Work order:
Look through the entries below, please, and copy every line with the word "search".

Start of Exercise material

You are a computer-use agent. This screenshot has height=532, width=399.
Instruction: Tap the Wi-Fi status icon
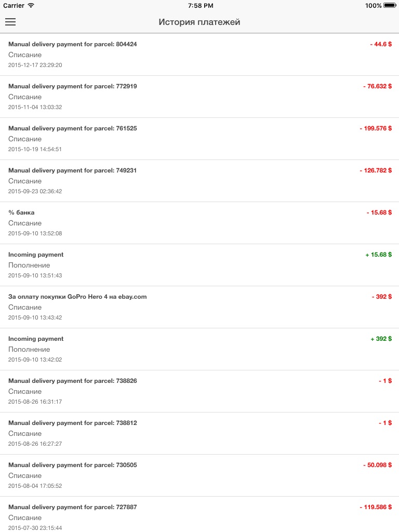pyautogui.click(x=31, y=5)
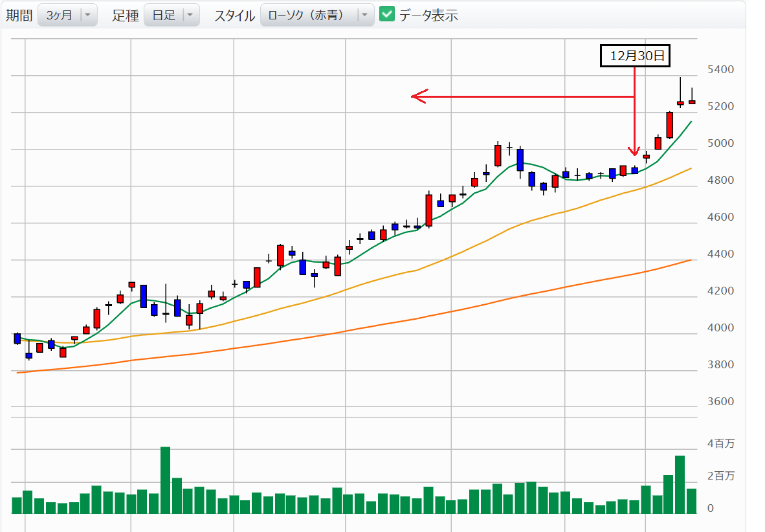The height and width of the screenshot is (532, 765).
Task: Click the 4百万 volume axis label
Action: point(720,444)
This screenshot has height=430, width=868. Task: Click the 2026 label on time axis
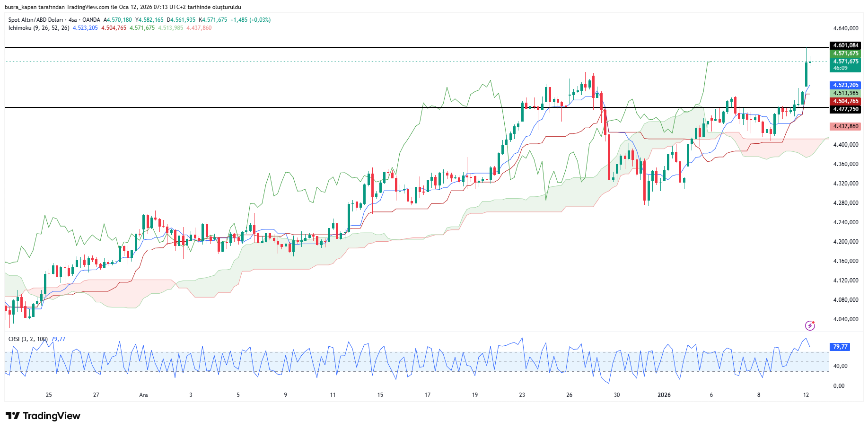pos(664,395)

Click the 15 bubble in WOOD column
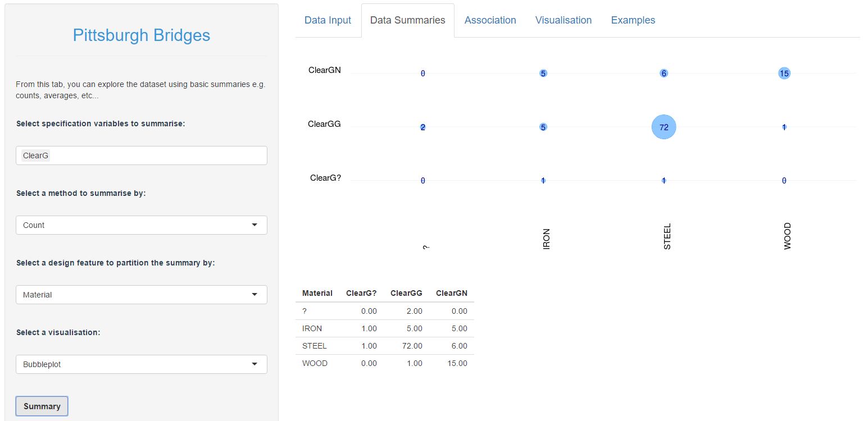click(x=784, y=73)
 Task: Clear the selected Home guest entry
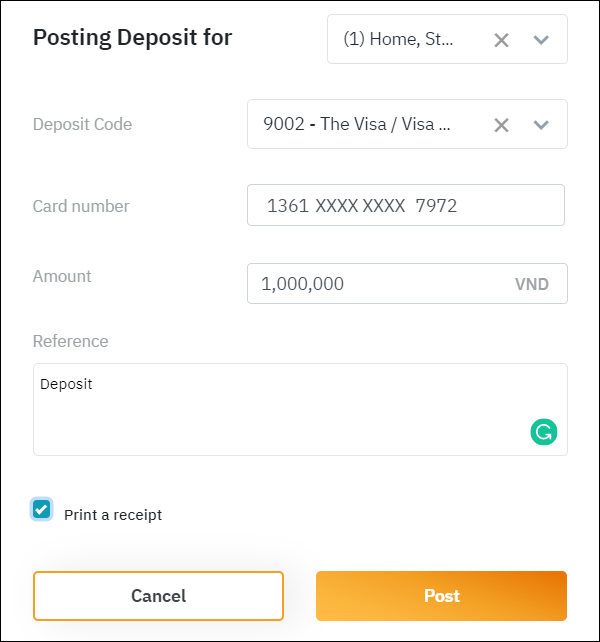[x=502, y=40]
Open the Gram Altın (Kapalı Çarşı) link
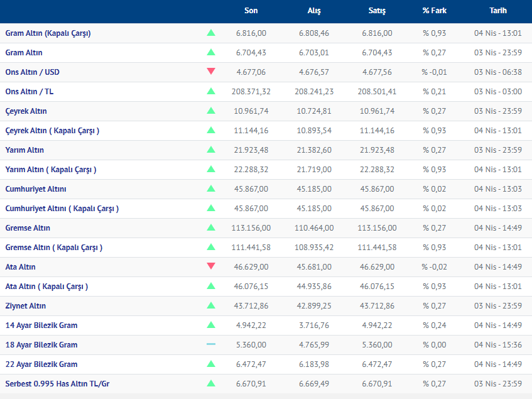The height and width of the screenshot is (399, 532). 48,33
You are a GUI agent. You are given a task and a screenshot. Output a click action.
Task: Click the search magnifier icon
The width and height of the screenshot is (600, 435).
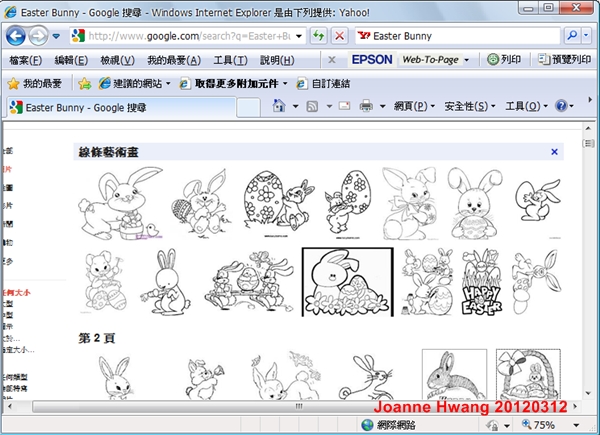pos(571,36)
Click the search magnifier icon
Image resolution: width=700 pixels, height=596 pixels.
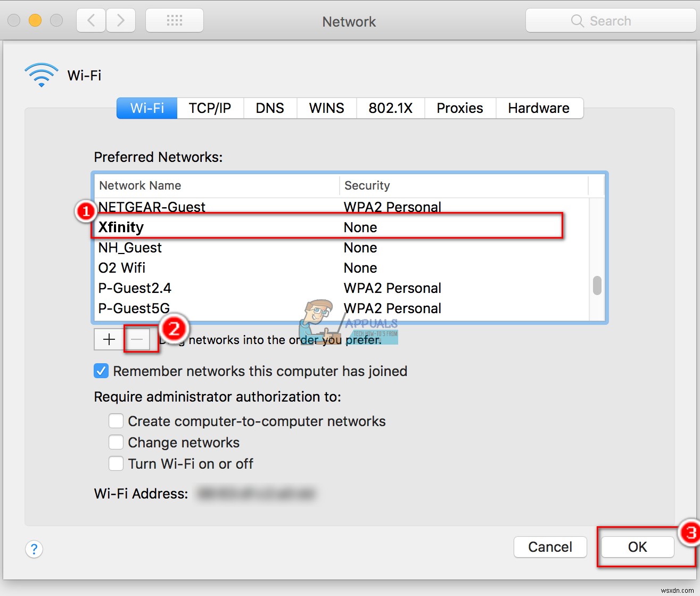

End of Exercise material

Answer box:
Task: Click the search magnifier icon
Click the search magnifier icon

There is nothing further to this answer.